Mom has been wanting to visit the Homestead in Womelsdorf, PA, for years, and since she had to be in Harrisburg for a meeting anyway this past weekend, she asked if I’d like to come along and visit the Homestead the next day. We were lucky—this was the weekend they were performing Terror in the Tulpehocken, a series of scenes around the Homestead and park to demonstrate the fear and uncertainty felt that far east after the fall of Braddock during the French and Indian War.
In one scene, we overheard German farmers fleeing their fields out of fear that the Lenape were coming to massacre them. In another, we watched as the Lenape explained their reasons for siding with the French against the British colonists.
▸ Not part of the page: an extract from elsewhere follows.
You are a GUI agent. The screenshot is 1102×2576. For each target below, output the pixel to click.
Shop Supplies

The French just wanted trade; the British wanted to take all the land. Afterward, my mom confessed she was almost moved to tears.
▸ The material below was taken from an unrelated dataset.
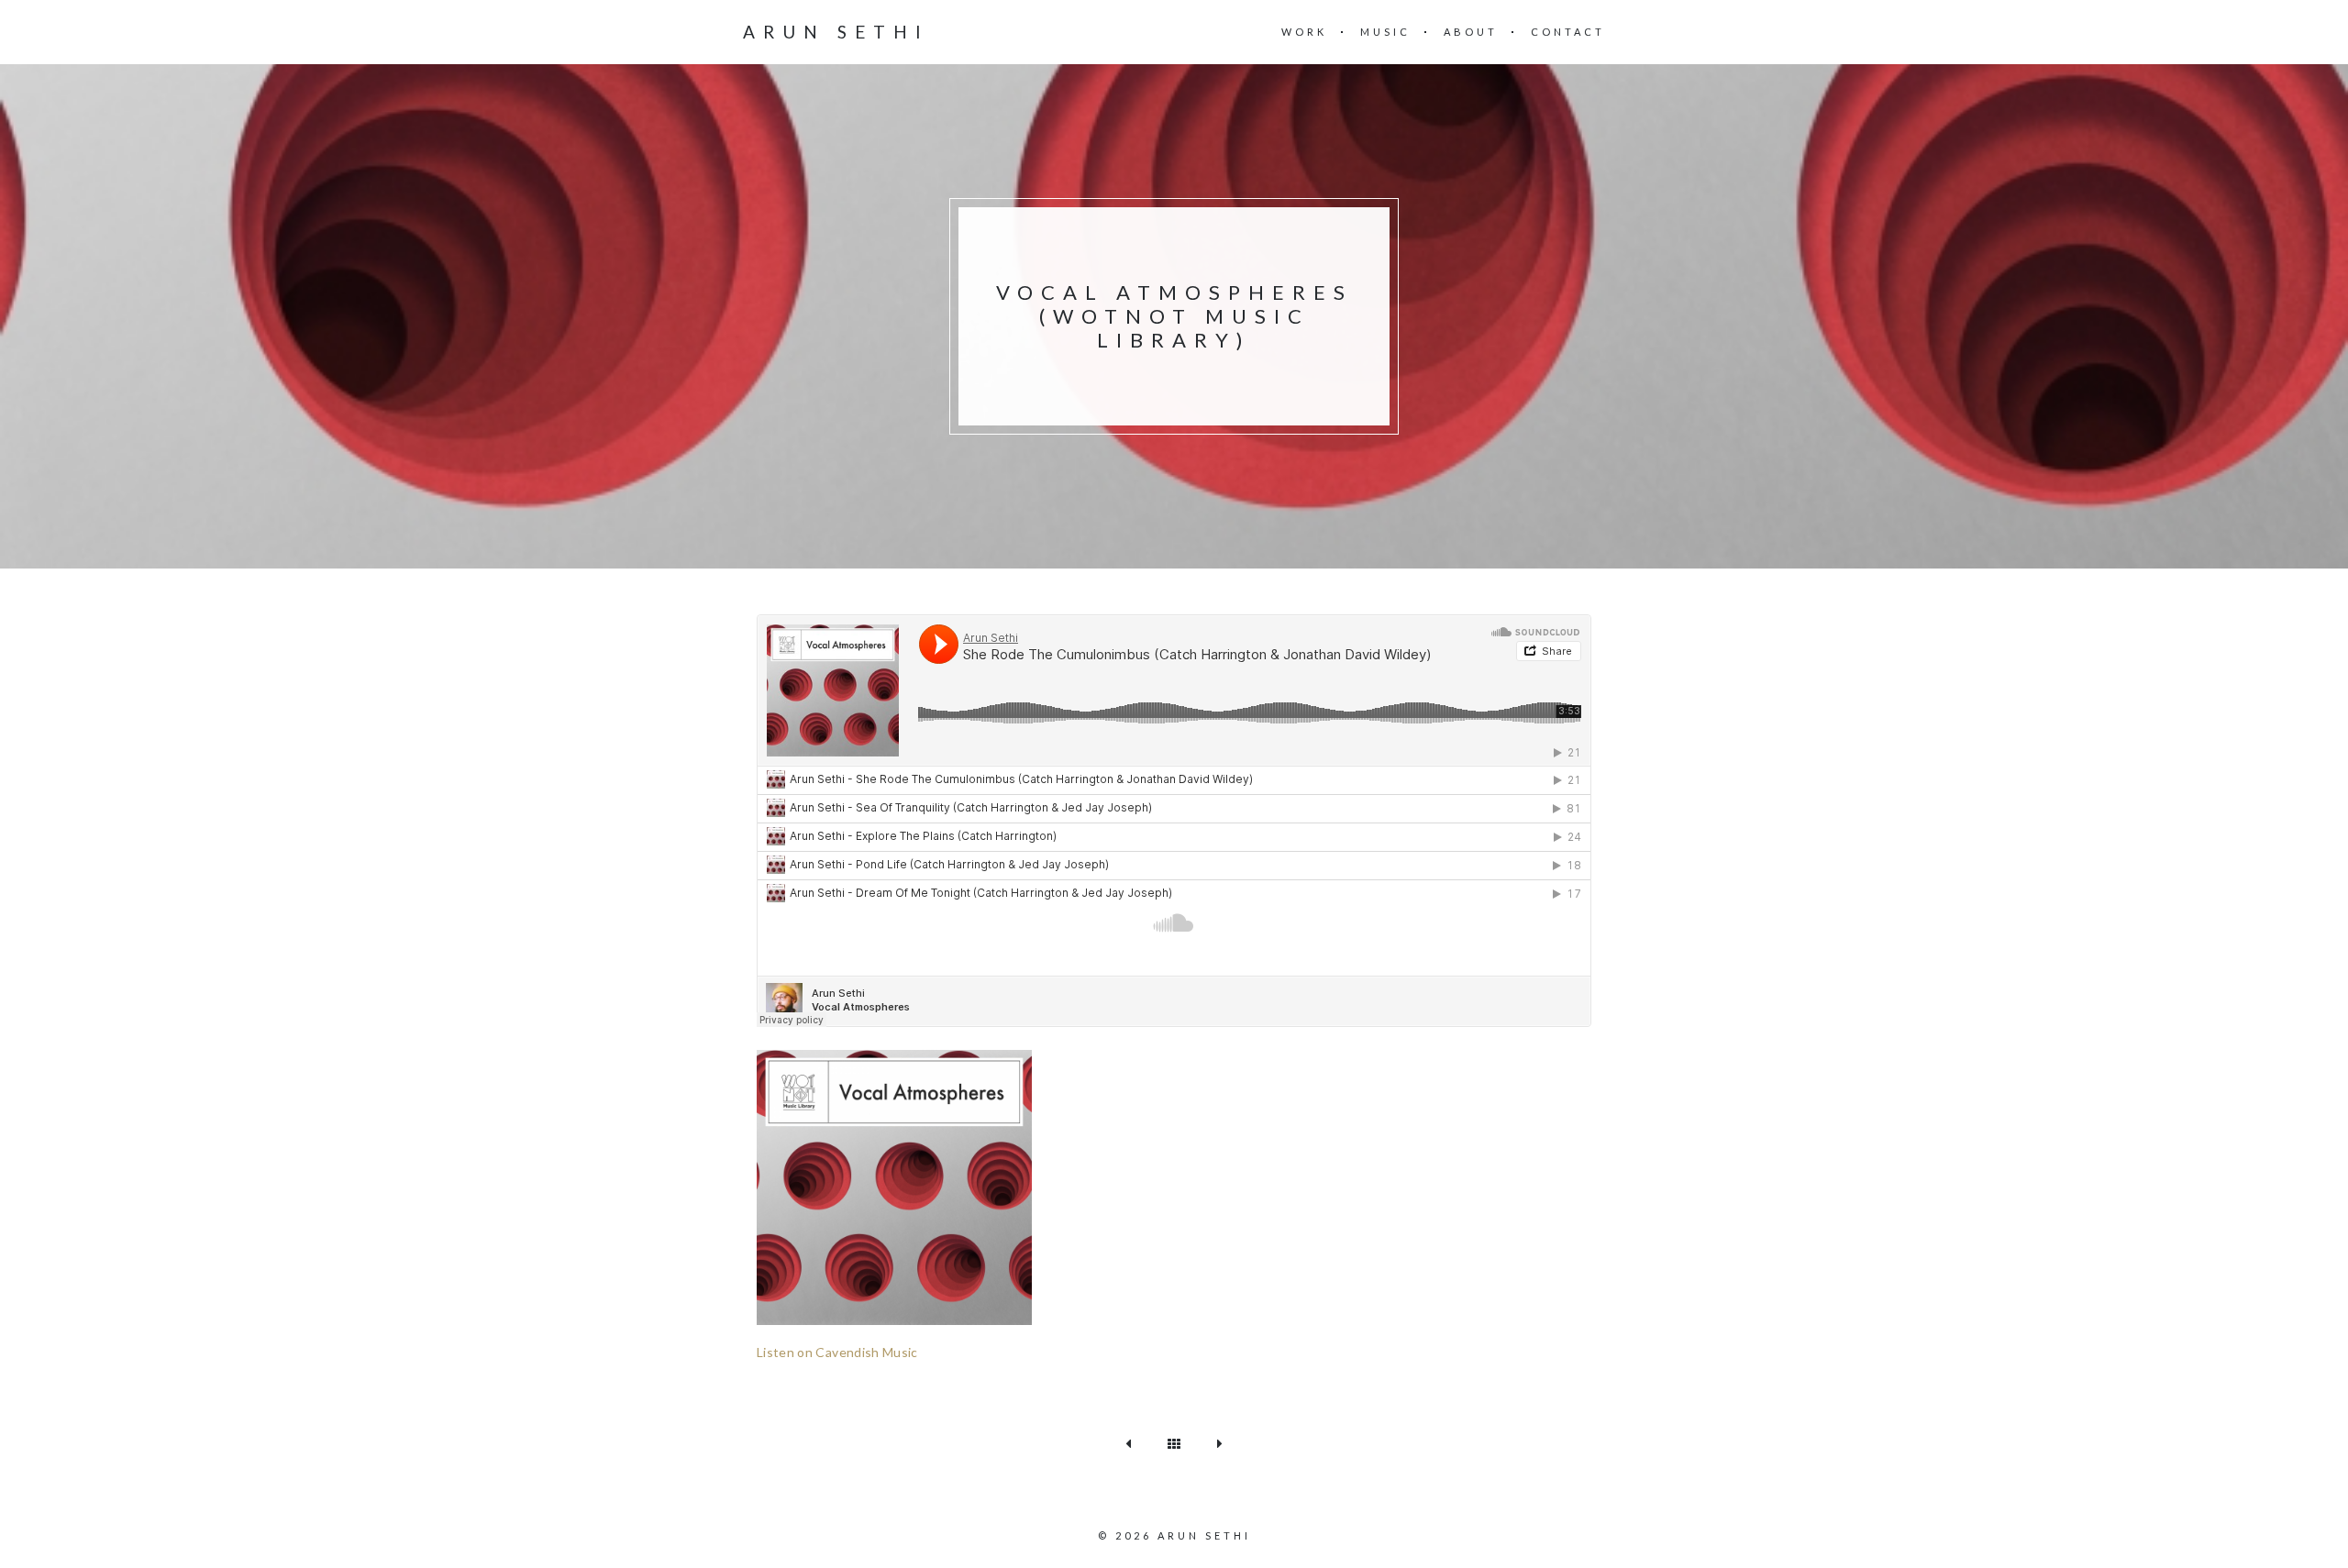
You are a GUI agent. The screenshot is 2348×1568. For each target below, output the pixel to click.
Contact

Conrad Weiser, German immigrant, was in the middle of it all, interpreting language and culture for the different sides to come together.
Looking back at history, it’s true that there are no longer any tribal lands left in Pennsylvania, so perhaps he wasn’t as much on the natives’ side as it seemed. It’s easier to wish for what could have been than to look at what was and is in the face. But what is certain is that Conrad Weiser’s legacy lives on in Berks County, from Conrad Weiser Parkway to Conrad Weiser High School to the well-maintained Conrad Weiser Homestead and Memorial Park.